Daimler Truck North America put the words “life-saving technology” on their own marketing materials for a collision-prevention system — and then shipped a truck without it, and Lupe Ortiz died at a red light when that truck hit her car at 55 miles per hour.

Investigative Report — Corporate Accountability

They Called It “Life-Saving.” Then They Sold the Truck Without It.

The Truck. The Tech. The Choice They Made.

The Freightliner Cascadia is one of Daimler Truck North America’s flagship commercial trucks. When it is fully loaded, it can weigh up to 80,000 pounds — that is 20 times the weight of an average passenger car. When that truck hits your car from behind, the court record describes it plainly: it is like being struck by 20 passenger cars, all at once.

Daimler has offered some form of collision avoidance technology on its trucks since 2009. By January 2017, they had a system called Detroit Assurance 4.0 — a sophisticated forward-collision warning and automatic emergency braking system that can track up to 40 objects at once, up to 825 feet ahead, refreshing its calculations 200 times per second. When a driver fails to respond to warnings, it brakes the truck on its own. It can fully stop the truck for stationary objects. It can brake automatically if a pedestrian steps into the truck’s path.

Daimler’s own words: they called this system “life-saving technology” that could “reduc[e] crashes, reduc[e] injuries, and ultimately save lives.” In March 2018, they even announced it would be a standard feature on all new Cascadias going forward. But they quietly kept the opt-out open — buyers could still order a truck without it. Someone did.

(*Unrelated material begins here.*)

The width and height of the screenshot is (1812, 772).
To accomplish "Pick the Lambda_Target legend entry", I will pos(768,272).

The Price of a Life: $2,000

A truck dealership ordered a new Cascadia in January 2018. They knew about Detroit Assurance 4.0. They chose not to include it. Daimler built the truck in August 2018 — without the life-saving system — and delivered it. The stated sticker price for Detroit Assurance 4.0 was $4,324 ($4,324 — roughly the cost of two months’ groceries for a family of four). Court records suggest the actual charge was closer to $2,000 ($2,000 — about what the average American spends on gas in a year). Either way, it was described in the court record as “a small fraction” of the truck’s total base price.

The dealership sold the truck to Shaheen Transport LLC. A driver named Jobanjit Singh got behind the wheel.

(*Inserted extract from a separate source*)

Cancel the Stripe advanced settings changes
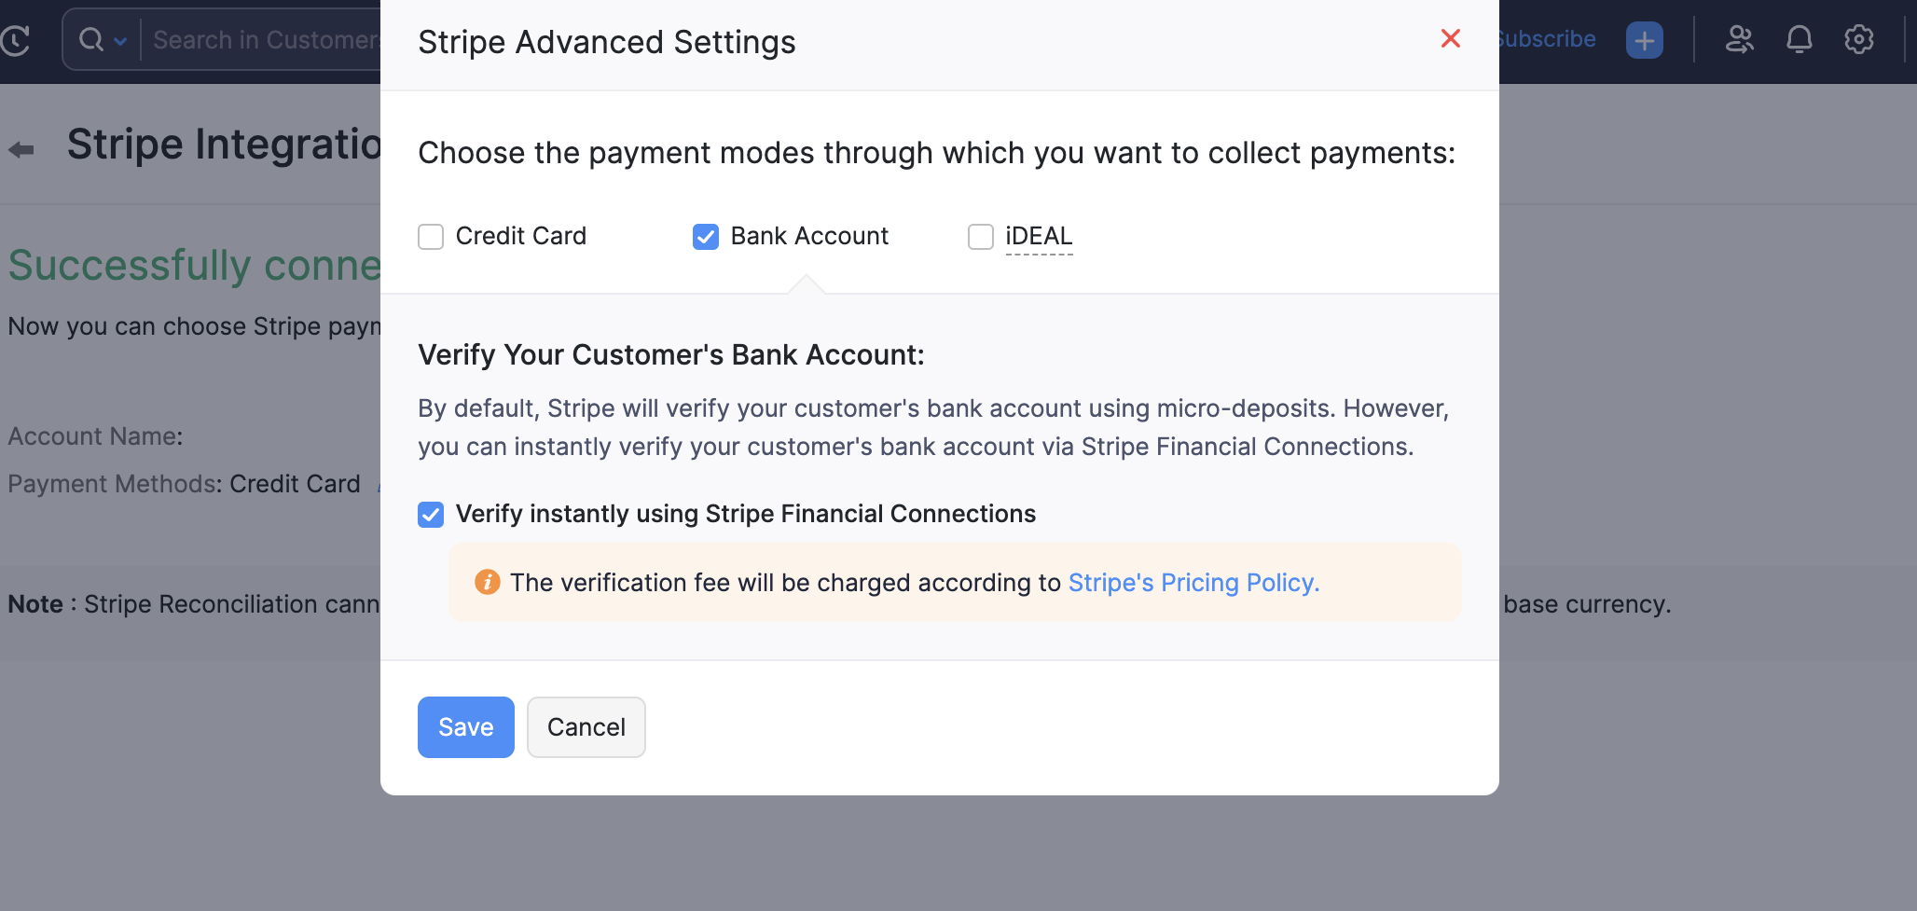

2009 First collision avoidance offered 2015 DA 2.0 offered optional. NTSB recommends std. Jan 2017 DA 4.0 available. NTSB: “Implement today.” Aug 2018 Truck built and sold WITHOUT DA 4.0 June 2020 Lupe Ortiz killed. 55+ mph rear-end crash.
Timeline: Daimler’s collision avoidance technology timeline versus the decisions that led to Lupe Ortiz’s death

What Happened on State Route 99

In June 2020, Lupe Ortiz and her passenger were stopped — or nearly stopped — at a red light on State Route 99. Singh drove the Cascadia into the back of Ortiz’s car at over 55 miles per hour. Both Lupe Ortiz and her passenger were killed.

Two independent experts reviewed the case and reached the same conclusion: the crash would not have happened if the truck had been equipped with Detroit Assurance 4.0. The conditions that day were not complicated — a straight highway, clear visibility, a long stretch of road ahead. The system was built for exactly this scenario. It would have warned Singh. It would have braked the truck automatically when he failed to respond. Lupe Ortiz would have driven home.


The Non-Financial Ledger: What You Can’t Put a Price On

“Ortiz had no control over the operation of Singh’s truck, nor did she engage in any apparent misconduct.” — California Court of Appeal, Third Appellate District, 2025

Lupe Ortiz was not a trucker. She was not a transport executive. She had no seat at the table when Daimler decided that the $2,000 ($2,000 — roughly what a minimum-wage worker earns in three weeks) opt-out was acceptable. She did not know that the truck bearing down on her at highway speed had been deliberately stripped of technology that the manufacturer called “life-saving.” She was sitting at a red light, doing what every one of us does every single day — waiting for the light to change.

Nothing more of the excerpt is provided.